§ The request
Format the material as a Markdown table with the columns Row and Line, beginning at its first line and stopping after the line containing "[x=369, y=484]". Number each row and leave out any blank lines.
*** Dataset records
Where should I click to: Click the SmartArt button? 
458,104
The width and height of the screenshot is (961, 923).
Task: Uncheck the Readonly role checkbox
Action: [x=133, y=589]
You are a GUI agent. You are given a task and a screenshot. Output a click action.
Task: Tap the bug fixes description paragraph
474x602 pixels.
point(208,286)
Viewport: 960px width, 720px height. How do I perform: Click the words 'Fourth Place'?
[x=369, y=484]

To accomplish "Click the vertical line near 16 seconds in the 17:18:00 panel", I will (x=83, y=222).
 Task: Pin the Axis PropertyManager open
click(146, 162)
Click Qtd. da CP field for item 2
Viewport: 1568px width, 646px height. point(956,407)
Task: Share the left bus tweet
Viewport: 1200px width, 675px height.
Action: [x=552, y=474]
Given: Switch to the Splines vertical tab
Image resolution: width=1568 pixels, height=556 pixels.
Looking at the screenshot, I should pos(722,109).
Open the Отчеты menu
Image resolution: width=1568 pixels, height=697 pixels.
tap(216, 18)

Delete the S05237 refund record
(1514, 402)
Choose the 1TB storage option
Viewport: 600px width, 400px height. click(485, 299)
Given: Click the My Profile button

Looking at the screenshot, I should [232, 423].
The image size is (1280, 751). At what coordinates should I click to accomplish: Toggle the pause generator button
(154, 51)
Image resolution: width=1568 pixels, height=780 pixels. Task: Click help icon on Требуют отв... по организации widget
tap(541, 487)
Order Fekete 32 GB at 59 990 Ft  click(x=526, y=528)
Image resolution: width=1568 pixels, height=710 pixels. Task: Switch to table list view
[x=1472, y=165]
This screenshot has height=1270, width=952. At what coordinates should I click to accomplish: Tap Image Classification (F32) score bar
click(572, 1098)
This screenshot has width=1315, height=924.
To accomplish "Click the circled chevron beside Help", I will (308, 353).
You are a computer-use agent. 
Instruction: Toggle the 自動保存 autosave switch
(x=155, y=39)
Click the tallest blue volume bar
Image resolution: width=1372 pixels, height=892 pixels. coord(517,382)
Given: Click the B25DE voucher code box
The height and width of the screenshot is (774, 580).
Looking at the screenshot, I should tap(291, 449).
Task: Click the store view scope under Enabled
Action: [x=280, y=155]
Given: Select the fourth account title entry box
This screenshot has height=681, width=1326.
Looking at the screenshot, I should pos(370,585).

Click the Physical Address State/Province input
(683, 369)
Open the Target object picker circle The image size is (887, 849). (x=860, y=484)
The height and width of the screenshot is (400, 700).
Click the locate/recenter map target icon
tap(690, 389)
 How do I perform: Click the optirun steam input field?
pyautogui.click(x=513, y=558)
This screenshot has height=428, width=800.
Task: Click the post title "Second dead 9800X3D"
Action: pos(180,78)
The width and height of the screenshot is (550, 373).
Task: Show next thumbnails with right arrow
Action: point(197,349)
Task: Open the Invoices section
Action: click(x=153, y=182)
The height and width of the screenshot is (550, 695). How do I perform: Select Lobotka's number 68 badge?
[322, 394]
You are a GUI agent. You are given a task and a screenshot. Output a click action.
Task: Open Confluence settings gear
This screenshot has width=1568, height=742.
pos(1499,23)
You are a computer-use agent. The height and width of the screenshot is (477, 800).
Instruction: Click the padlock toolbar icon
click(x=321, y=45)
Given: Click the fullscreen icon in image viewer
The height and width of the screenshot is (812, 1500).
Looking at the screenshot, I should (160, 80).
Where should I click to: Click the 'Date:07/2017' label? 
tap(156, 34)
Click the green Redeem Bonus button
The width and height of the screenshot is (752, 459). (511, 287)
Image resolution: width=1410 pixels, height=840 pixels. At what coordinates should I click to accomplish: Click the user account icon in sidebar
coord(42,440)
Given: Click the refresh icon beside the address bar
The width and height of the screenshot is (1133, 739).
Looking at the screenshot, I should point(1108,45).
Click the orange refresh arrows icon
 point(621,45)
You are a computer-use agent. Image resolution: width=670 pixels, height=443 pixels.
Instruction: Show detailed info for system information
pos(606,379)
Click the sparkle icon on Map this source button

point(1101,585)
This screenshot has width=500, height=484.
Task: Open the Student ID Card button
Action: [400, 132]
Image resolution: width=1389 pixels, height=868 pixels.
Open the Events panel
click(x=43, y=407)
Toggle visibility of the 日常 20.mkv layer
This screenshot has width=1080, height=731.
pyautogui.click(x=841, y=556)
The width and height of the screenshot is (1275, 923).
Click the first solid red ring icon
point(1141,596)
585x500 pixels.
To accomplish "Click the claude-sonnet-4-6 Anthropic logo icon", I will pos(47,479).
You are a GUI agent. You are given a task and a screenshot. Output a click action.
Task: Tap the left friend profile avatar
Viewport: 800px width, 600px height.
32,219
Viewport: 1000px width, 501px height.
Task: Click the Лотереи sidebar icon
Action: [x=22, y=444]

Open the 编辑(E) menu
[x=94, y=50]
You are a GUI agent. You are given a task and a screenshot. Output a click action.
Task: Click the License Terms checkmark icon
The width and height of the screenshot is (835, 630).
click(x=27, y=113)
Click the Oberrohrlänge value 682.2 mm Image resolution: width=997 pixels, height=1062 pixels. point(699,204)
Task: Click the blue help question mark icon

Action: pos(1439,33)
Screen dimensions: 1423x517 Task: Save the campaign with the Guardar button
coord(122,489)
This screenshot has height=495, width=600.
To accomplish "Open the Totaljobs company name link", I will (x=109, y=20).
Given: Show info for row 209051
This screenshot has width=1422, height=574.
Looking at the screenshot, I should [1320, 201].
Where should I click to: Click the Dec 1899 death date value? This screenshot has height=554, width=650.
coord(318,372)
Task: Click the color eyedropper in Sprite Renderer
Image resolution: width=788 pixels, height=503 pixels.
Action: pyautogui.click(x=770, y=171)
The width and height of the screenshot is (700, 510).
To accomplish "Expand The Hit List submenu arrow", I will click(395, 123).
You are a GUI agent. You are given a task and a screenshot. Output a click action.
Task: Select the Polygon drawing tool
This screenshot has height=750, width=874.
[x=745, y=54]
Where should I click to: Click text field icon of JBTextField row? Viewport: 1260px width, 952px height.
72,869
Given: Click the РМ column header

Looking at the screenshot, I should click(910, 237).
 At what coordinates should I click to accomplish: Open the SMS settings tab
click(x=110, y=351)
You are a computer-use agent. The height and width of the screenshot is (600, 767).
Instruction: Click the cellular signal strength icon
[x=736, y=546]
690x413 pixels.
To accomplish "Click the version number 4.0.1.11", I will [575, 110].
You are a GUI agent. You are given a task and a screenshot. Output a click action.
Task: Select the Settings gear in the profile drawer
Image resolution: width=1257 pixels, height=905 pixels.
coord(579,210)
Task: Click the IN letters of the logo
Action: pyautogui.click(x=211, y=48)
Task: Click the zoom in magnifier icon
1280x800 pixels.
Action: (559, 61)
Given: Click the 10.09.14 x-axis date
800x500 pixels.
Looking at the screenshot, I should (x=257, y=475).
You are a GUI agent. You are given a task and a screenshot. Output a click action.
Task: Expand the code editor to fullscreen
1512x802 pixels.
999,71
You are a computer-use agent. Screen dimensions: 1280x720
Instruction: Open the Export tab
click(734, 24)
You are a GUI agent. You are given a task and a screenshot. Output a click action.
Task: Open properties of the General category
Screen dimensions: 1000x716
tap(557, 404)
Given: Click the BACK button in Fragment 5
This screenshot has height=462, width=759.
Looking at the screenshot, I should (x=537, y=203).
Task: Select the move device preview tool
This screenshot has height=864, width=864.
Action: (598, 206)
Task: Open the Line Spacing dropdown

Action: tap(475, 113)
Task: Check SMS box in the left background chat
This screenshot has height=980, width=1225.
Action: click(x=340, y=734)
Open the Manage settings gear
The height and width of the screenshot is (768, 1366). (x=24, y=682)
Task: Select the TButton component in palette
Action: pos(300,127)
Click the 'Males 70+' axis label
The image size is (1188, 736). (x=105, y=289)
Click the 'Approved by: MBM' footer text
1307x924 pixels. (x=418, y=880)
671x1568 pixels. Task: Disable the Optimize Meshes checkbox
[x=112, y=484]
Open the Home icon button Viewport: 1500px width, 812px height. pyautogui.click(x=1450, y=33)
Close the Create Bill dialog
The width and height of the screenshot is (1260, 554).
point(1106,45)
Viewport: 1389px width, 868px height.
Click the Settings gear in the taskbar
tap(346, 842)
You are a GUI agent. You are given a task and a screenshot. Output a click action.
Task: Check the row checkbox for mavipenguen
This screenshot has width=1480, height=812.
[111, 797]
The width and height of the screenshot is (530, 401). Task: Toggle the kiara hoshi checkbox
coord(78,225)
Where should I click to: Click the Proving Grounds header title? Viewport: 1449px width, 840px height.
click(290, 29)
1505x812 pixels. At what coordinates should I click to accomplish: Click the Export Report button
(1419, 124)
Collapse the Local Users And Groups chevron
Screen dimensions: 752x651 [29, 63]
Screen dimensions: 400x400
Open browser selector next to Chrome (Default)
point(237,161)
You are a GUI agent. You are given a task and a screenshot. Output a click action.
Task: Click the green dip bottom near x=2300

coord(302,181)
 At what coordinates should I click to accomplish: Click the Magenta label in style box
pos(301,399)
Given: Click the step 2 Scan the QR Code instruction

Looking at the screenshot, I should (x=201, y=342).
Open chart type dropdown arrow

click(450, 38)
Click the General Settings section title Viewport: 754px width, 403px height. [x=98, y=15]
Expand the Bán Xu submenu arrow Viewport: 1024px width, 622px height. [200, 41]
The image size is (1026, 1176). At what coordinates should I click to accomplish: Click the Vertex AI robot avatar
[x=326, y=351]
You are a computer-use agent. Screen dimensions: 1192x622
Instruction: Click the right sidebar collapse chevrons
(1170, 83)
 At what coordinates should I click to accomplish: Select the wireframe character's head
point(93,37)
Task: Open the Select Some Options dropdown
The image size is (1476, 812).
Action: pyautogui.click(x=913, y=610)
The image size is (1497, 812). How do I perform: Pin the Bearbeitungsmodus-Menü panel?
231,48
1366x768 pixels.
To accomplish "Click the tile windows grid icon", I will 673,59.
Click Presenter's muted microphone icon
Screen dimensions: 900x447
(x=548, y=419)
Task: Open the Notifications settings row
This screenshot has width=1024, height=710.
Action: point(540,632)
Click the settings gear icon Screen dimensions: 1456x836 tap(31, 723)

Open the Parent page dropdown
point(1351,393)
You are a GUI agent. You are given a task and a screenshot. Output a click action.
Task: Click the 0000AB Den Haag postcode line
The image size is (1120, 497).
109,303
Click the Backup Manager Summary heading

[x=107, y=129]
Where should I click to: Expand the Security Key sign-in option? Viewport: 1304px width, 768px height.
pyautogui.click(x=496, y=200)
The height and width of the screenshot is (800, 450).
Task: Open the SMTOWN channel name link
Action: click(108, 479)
******
§ Correct answer
| Row | Line |
|---|---|
| 1 | Where should I click to: Click the SmartArt button?  |
| 2 | 458,104 |
| 3 | The width and height of the screenshot is (961, 923). |
| 4 | Task: Uncheck the Readonly role checkbox |
| 5 | Action: [x=133, y=589] |
| 6 | You are a GUI agent. You are given a task and a screenshot. Output a click action. |
| 7 | Task: Tap the bug fixes description paragraph |
| 8 | 474x602 pixels. |
| 9 | point(208,286) |
| 10 | Viewport: 960px width, 720px height. How do I perform: Click the words 'Fourth Place'? |
| 11 | [x=369, y=484] |